Begin

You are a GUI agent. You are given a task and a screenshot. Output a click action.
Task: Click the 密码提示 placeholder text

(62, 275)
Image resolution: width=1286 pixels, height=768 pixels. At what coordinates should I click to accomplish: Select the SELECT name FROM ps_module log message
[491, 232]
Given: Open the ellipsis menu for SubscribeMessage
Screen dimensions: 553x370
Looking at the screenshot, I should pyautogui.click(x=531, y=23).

End
Begin

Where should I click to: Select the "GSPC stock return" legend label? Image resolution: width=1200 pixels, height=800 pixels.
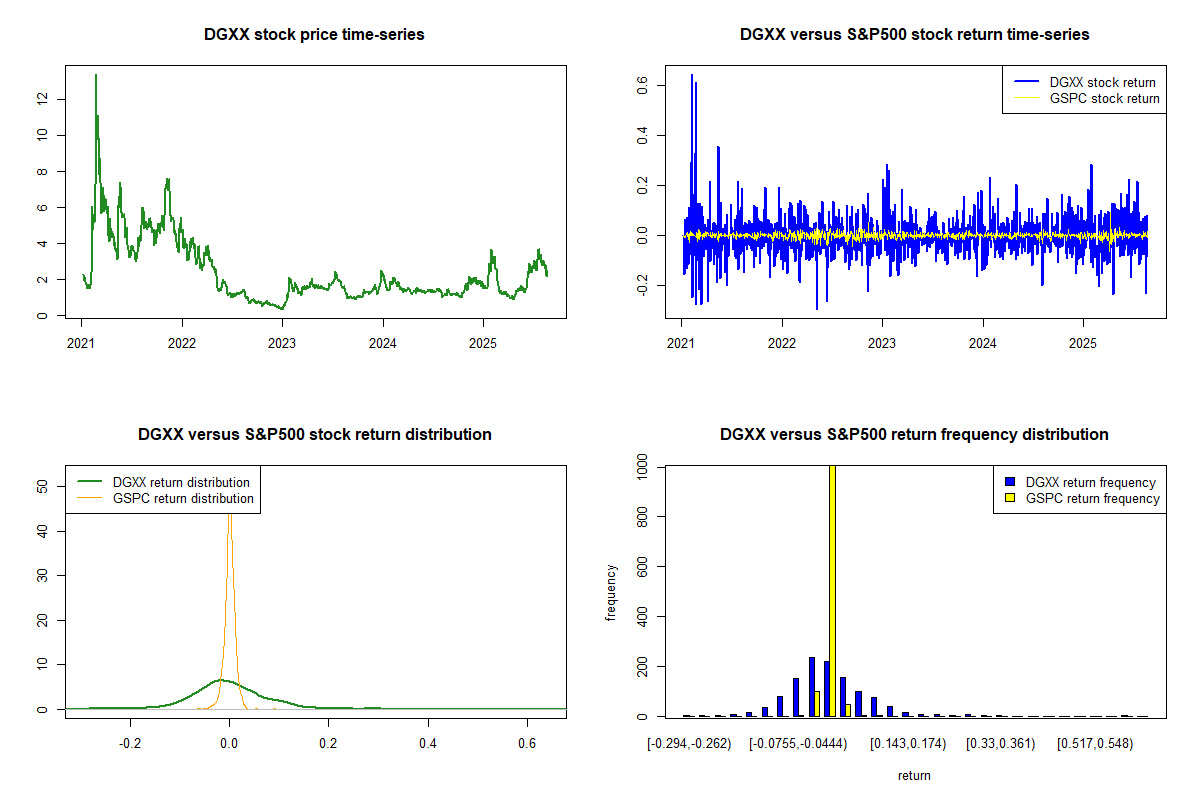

End

* _Goal of the exercise_: Rewrite the rows between the line holding "You are a GUI" and the line holding "Looking at the", inclusive, with "click action" replaced by "tap action" and nothing else changed.

* _Reply_:
You are a GUI agent. You are given a task and a screenshot. Output a tap action.
Task: Click the 密码提示 placeholder text

(62, 275)
Image resolution: width=1286 pixels, height=768 pixels. At what coordinates should I click to accomplish: Select the SELECT name FROM ps_module log message
[491, 232]
Given: Open the ellipsis menu for SubscribeMessage
Screen dimensions: 553x370
Looking at the screenshot, I should pyautogui.click(x=531, y=23).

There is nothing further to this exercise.